Extended Data Fig. 4: Quality control of scRNA-seq data, relative to Fig. 2.

(a) tSNE-based visualization of clusters, cell types/states, number of counts (nCount) and number of genes (nGene) of the scRNA-seq data. The Adjusted Rand Index (ARI) between the clustering and cell type/state classification is indicated. (b) Clustering tree of the Seurat-based clustering results of the scRNA-seq data. It visualizes the relationship between clustering at increasing resolutions (top to bottom). The size of the circles represents the number of cells in that cluster, while the opacity of the arrows shows the proportion of the cells passing from one cluster to another at a different resolution. Note that the ASPCs do not split by treatment due to batch effect.

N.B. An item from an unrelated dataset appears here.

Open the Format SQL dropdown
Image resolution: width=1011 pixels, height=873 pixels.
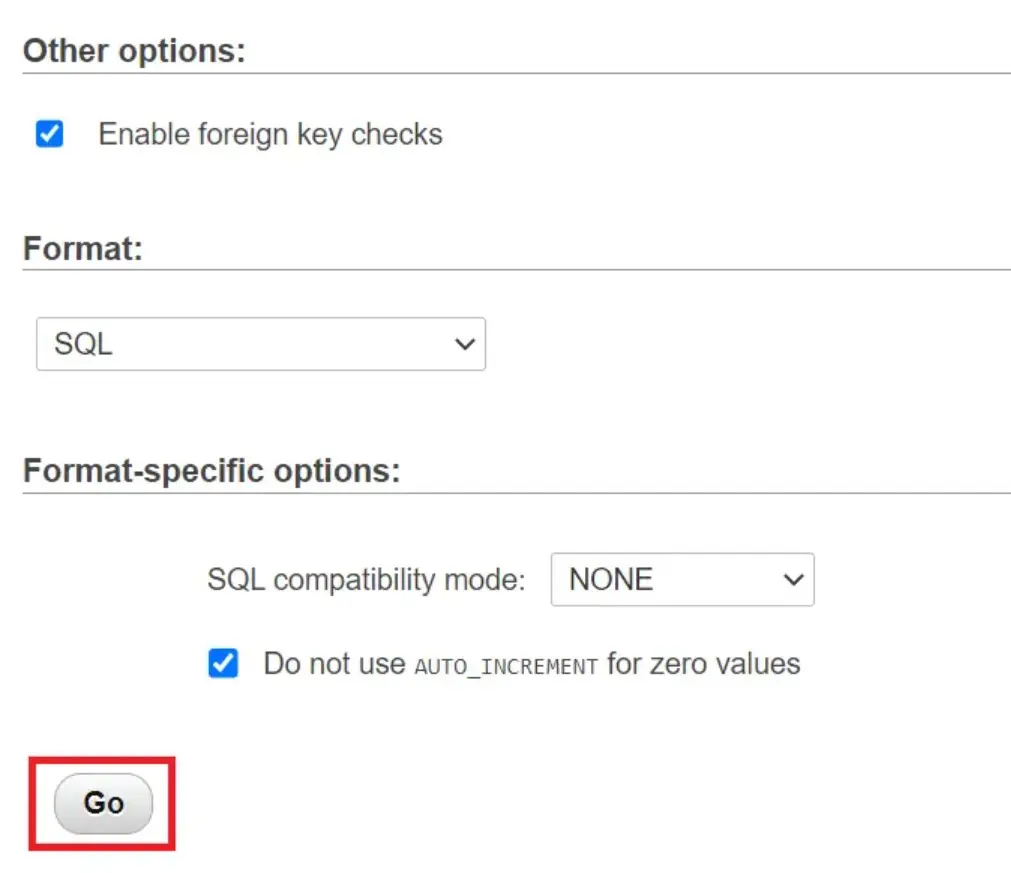[260, 344]
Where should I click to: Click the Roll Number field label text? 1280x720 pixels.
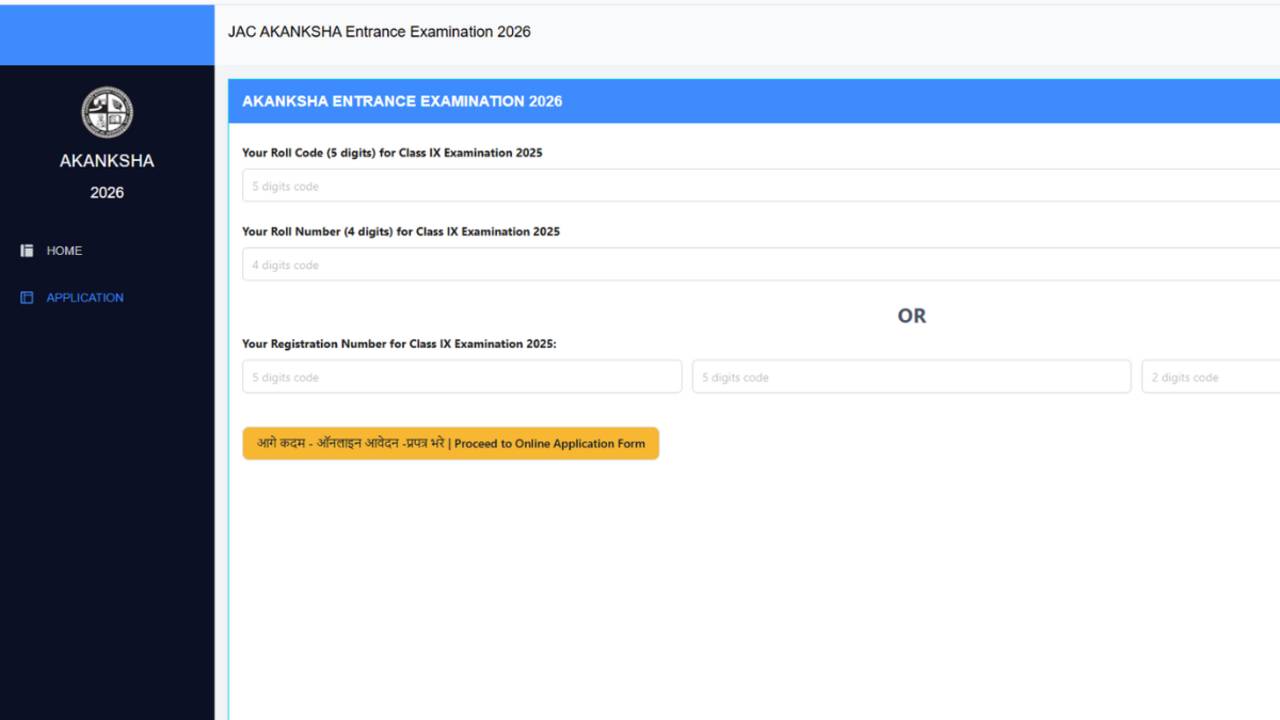[402, 231]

The clustering was therefore independently adapted for the clustered ASPCs to correctly capture their state difference (see Methods). (c) Barplot showing the overlap in number of cells between the clustering (x-axis) and the ground truth, i.e. cell type/state, displayed in (a). (d) Heatmap showing the top differentially expressed genes stratified according to the five scRNA-seq clusters. (e) GO term enrichment analysis of the five scRNA-seq clusters using the top 100 differentially expressed genes. (f) Mouse gene atlas-based prediction of cell type/state of each cluster using the top 100 marker genes.